Outsourcing prices falling, buyers getting savvier

By Denise Dubie, Network World |  IT Management/Strategy, outsourcing Add a new comment

The stalled economy could kill many IT projects, but industry watchers say outsourcing might flourish as prices decline in the coming year and IT executives become more strategic when inking services deals.

Gartner Monday forecast that the prices of outsourced IT services will shrink by 5% to 20% during 2009 and 2010, due to the "economic climate, IT budget constraints and general market consciousness." The firm expects the biggest price reduction to come in the cost of outsourced network services and application hosting services.

IT buyers today are renegotiating contracts to alleviate costs, the firm says.

"Regardless of the relative strength of outsourcing during a recession, many clients are reporting intense discussion with their vendors and renegotiation of contracts for terms and conditions (T&C), service-level agreements, fees, volumes and low-cost offshore delivery locations," said Claudio Da Rold, vice president and distinguished analyst at Gartner, in a statement. "These items are under scrutiny to identify satisfactory concessions to further reduce the cost of services on a case-by-case basis."

This trend, while accelerated by the recession, was inevitable, analysts say, as outsourcing contracts developed with traditional pricing models often didn't deliver the expected results.

"Everyone went through the first round of outsourcing and in most cases it was a wasted effort. Enterprise IT departments aren't handing the keys over to outsourcers anymore," says James Staten, principal analyst at Forrester Research, who last week delivered a keynote address on the subject at Forrester's IT Infrastructure and Operations Forum in Las Vegas. "Now enterprise IT buyers are considering the business requirements and more options when fulfilling business needs."

Dubbed "rightsourcing" by Forrester, enterprise customers can mix and match internal resources with external providers. That means IT executives aren't just sending all the work out or tackling it all in-house, he says. Now customers can choose from cloud computing models, software-as-a-service and pay-as-you-go platforms. IT groups today are also learning to extend outsourced IT services with their own internal development and projects.

"In this new world of outsourcing you don't hand over services but wherever possible build them as hybrids that tie together critical components you continue to own and operate with lower-cost Web-based components," a March Forrester report reads.

Staten recommends IT departments begin analyzing what they do well internally and begin partnering with external sourcing providers that can fill in the gaps at a reasonable price. Yet Staten warns that choosing to send work to outsourcers shouldn't be done as purely a cost-cutting measure -- because in many cases costs aren't reduced significantly.

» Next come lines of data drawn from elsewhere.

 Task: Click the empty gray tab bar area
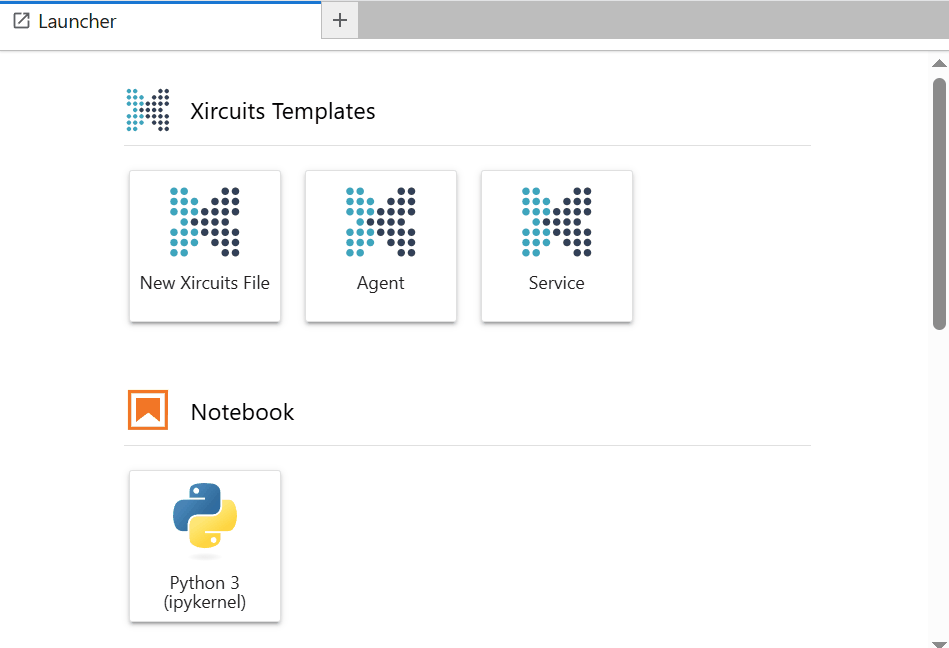pos(654,20)
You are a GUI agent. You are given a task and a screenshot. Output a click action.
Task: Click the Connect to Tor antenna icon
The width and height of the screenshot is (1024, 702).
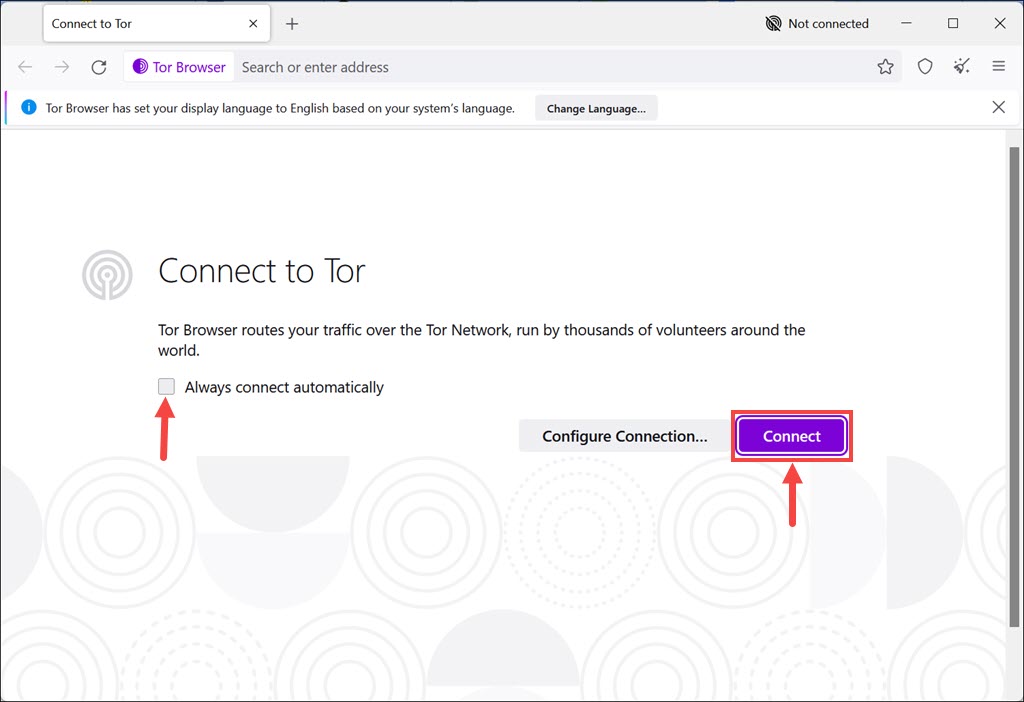click(x=107, y=274)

"Oftentimes it is not cheaper to outsource, but the cost of focus and prioritization of your internal people is where you get the most savings. For instance, if you have 60 full-time people and need 20 new services, that isn't going to happen," Staten says. "Outsourcing should be used to focus people on the internal projects that contribute to transforming the business."

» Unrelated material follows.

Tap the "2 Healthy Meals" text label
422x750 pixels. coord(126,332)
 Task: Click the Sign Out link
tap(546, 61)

In response, outsourcers are revamping their pricing models. For instance, Staten says outsourcers are embracing the rollover minutes model of the cell phone market. If a customer pays US$50 per month for a service, but in any given month only uses $10 worth of services, then the remaining $40 could be applied to a month when more services are consumed.

"It can be easy for pay-per-use models to get out of control and become very difficult to forecast," Staten says. "But with the concept of rollover minutes, enterprise customers can forecast a monthly expenditure and float services throughout the year."

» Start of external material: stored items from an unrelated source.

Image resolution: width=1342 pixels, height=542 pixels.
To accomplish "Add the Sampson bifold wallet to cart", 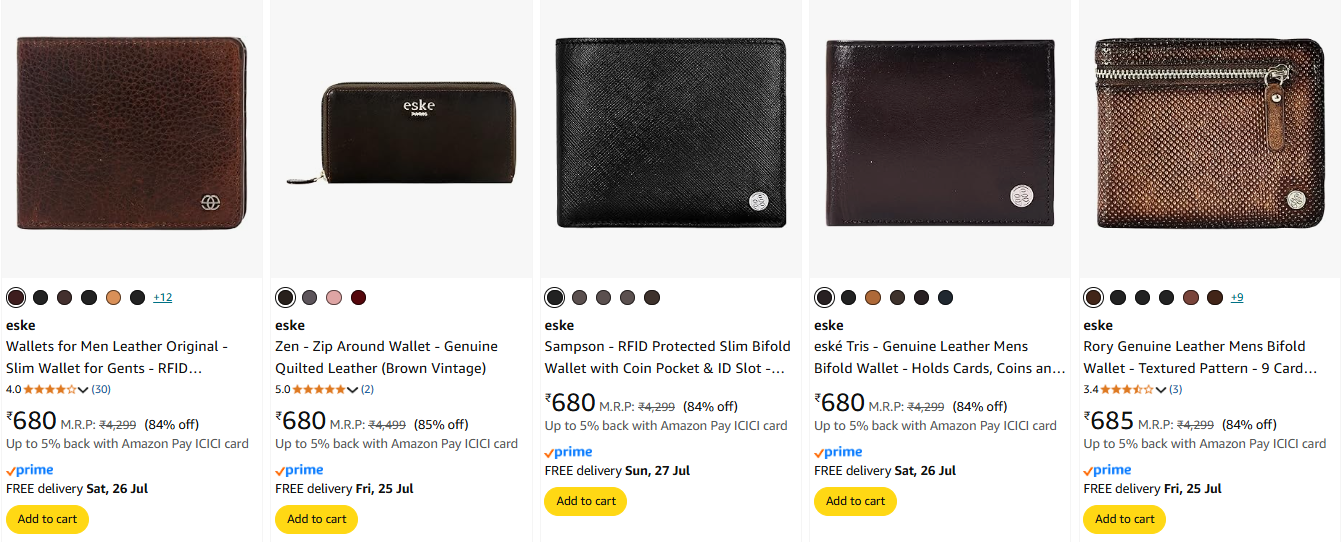I will click(585, 501).
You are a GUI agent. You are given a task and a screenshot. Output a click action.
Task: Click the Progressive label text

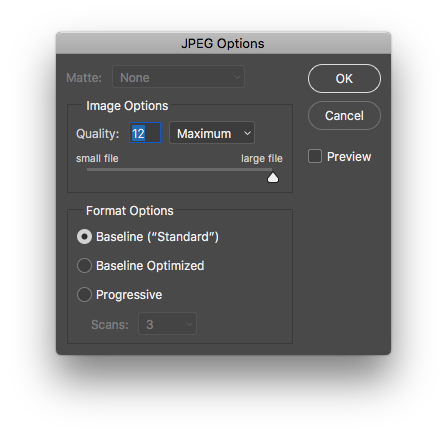(129, 295)
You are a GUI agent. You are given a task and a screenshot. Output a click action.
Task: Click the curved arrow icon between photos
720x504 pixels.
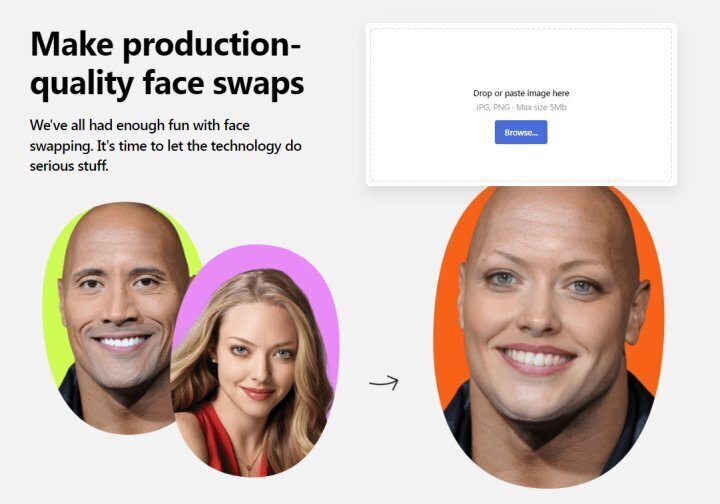tap(384, 382)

Staten says vendors must also analyze what they do best and market those skills to a new wave of IT buyers looking to blend smaller sets of services with their own internal resources.

"We are already seeing it with bigger traditional outsourcers, which are being more selective with the services they offer," he says. "But others will have to learn as they get trounced by competitors that specialized in a set of services and helped the enterprise become much more efficient."